* **Provided text**:
• • • • • • •

The Complete List of Marxist, Un-American, Anti-White Things
June 16, 2021 6:14 PM   Subscribe

 
Have you ever read a link description and experienced full-body shuddering cringe without even clicking on it to find out what's inside it?
posted by Scattercat at 7:59 PM on June 16, 2021 [2 favorites]


I see he quotes Mississippi Sen. and Klan member Theodore Bilbo. He can always be counted upon for a full-bore racist opinion. Another is, "“I call on every red-blooded white man to use any means to keep the n*****s away from the polls." (1946).

Or how about, “That the Negro is inferior to the Caucasian has been proved by six thousand years of world-wide experimentation." (1947)

Or back before WWII when Hitler was on the rise, "The Germans appreciate the importance of race values." (1938)
posted by CheeseDigestsAll at 8:51 PM on June 16, 2021 [8 favorites]


They don't know what communism is, they're just used to the context of the original translation from 1930s Germany. Like jews were simultaneously the world's greediest capitalists and radical marxists. The important part is that they're jews and you should hate them.
posted by adept256 at 9:14 PM on June 16, 2021 [16 favorites]


This is brilliant, thanks for posting it.
posted by medusa at 9:19 PM on June 16, 2021 [1 favorite]


Well, when you put it like that . . .
posted by flamk at 10:11 PM on June 16, 2021


These quotes and links can't possibly be real. But of course they are.
posted by Pyrogenesis at 11:49 PM on June 16, 2021 [5 favorites]


I love The Root

Quite horrifying, some of that
posted by subaruwrx at 12:25 AM on June 17, 2021 [2 favorites]


“Marxism” seems to colloquially mean “anything that questions established hierarchies”.
posted by acb at 2:53 AM on June 17, 2021 [18 favorites]


This is a really fine article, sad but true. True when I was a white kid growing up in the 50s and 60s, still true today in this heavily Republican town.
posted by mermayd at 5:45 AM on June 17, 2021


“Marxism” seems to colloquially mean “anything that questions established hierarchies”.

Which is accurate enough as far as Marx is concerned, funnily enough. Say what you will about communism's history of implementation, but his critique of capital remains spot on.
posted by Gelatin at 6:06 AM on June 17, 2021 [10 favorites]


There are two ways this title could have gone: a nice snarky McSweeney’s listicle, or a cogent, incisive, uncomfortably on-point Michael Harriot piece. I fully acknowledge my white privilege in reflexively kind of hoping it was the former before I’d had my coffee this morning.
posted by gelfin at 7:10 AM on June 17, 2021 [1 favorite]


I think if we (or the press, or scholars, teachers, etc.) pointed out interest convergence a little more then that might be a good way for people to see privilege a little more clearly. It's almost like pointing out the difference between communism and Marxism, or that you don't teach CRT but that you use it as a lens with which to see things.
posted by Snowishberlin at 10:03 AM on June 17, 2021 [2 favorites]


Congrats, commie, you've just been added to this list.
posted by jcterminal at 10:05 AM on June 17, 2021 [2 favorites]


Snowishberlin: I think if we (or the press, or scholars, teachers, etc.) pointed out interest convergence a little more then that might be a good way for people to see privilege a little more clearly. It's almost like pointing out the difference between communism and Marxism, or that you don't teach CRT but that you use it as a lens with which to see things.

• • • • • • •

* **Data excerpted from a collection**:
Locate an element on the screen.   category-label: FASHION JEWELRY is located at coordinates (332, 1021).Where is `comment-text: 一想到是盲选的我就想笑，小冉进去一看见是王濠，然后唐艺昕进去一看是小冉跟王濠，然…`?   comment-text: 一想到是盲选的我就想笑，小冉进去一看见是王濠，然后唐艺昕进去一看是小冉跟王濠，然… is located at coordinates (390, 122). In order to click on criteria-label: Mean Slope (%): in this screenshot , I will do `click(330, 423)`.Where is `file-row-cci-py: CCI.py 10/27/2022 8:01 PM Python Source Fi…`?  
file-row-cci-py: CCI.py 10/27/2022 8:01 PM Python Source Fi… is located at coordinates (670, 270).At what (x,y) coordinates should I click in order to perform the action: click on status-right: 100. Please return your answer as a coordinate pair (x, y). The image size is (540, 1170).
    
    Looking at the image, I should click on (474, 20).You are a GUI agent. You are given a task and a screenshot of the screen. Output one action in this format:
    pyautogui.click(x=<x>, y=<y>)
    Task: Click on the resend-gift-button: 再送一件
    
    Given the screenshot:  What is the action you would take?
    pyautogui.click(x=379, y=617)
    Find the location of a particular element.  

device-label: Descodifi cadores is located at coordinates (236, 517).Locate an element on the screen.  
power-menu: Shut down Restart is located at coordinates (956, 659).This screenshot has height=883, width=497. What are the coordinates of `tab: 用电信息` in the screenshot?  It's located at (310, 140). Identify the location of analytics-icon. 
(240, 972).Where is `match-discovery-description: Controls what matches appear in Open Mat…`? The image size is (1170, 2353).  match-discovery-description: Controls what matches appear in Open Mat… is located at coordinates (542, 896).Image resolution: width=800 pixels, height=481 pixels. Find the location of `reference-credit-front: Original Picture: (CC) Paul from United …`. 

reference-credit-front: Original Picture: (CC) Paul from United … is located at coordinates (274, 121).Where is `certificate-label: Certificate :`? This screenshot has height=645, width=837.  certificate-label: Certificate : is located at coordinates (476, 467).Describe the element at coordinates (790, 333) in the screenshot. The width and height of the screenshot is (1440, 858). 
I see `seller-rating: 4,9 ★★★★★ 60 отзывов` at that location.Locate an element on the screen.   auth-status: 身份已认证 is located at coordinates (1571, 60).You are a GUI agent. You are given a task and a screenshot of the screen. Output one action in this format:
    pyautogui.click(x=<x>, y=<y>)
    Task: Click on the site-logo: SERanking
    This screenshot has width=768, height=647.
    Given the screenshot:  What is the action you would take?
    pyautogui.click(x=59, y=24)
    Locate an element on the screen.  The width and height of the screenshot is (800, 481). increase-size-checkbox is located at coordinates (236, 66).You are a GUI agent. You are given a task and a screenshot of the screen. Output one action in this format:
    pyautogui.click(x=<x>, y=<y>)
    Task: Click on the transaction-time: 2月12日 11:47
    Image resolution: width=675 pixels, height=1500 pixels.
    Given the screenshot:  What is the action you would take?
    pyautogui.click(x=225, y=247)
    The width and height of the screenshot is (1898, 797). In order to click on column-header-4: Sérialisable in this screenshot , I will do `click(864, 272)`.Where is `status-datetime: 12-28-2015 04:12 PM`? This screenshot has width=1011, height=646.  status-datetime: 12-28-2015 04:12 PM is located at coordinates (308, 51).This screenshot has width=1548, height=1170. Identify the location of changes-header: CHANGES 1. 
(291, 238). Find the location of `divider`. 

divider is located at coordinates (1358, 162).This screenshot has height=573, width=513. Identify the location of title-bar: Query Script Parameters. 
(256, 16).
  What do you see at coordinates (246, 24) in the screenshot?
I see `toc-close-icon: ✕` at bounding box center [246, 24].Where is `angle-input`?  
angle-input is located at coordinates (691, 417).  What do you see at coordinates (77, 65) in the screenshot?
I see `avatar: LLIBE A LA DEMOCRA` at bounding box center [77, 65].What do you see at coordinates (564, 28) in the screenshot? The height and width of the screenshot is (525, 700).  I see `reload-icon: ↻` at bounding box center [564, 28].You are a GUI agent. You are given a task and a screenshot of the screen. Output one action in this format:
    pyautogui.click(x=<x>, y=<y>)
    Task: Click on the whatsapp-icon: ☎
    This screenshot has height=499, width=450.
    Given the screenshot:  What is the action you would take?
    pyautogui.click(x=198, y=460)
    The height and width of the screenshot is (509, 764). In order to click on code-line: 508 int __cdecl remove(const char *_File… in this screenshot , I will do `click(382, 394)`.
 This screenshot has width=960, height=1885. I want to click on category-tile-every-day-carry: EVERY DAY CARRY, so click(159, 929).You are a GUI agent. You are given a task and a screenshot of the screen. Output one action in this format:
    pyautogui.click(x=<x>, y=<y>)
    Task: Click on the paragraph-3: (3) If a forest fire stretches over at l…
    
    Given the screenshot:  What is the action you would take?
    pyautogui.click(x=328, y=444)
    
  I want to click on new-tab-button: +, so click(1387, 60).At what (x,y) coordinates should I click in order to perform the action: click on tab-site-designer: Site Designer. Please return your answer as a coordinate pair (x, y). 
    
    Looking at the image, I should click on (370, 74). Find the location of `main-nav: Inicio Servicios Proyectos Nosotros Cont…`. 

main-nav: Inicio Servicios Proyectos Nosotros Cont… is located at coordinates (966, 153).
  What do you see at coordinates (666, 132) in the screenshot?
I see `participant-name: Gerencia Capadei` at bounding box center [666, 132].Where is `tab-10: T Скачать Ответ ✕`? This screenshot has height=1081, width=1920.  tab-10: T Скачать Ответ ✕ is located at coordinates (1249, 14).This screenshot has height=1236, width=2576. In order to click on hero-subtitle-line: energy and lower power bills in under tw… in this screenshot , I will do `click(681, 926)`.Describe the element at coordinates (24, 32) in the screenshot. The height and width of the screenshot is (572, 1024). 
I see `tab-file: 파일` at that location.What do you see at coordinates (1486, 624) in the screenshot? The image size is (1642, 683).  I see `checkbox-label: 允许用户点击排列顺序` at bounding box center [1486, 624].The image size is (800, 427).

• • • • • • •

* **Task requirements**:
Reproduce the passage of the comment thread starting at "posted by CheeseDigestsAll" and ending at "like that . . .".

* **Written response**:
posted by CheeseDigestsAll at 8:51 PM on June 16, 2021 [8 favorites]


They don't know what communism is, they're just used to the context of the original translation from 1930s Germany. Like jews were simultaneously the world's greediest capitalists and radical marxists. The important part is that they're jews and you should hate them.
posted by adept256 at 9:14 PM on June 16, 2021 [16 favorites]


This is brilliant, thanks for posting it.
posted by medusa at 9:19 PM on June 16, 2021 [1 favorite]


Well, when you put it like that . . .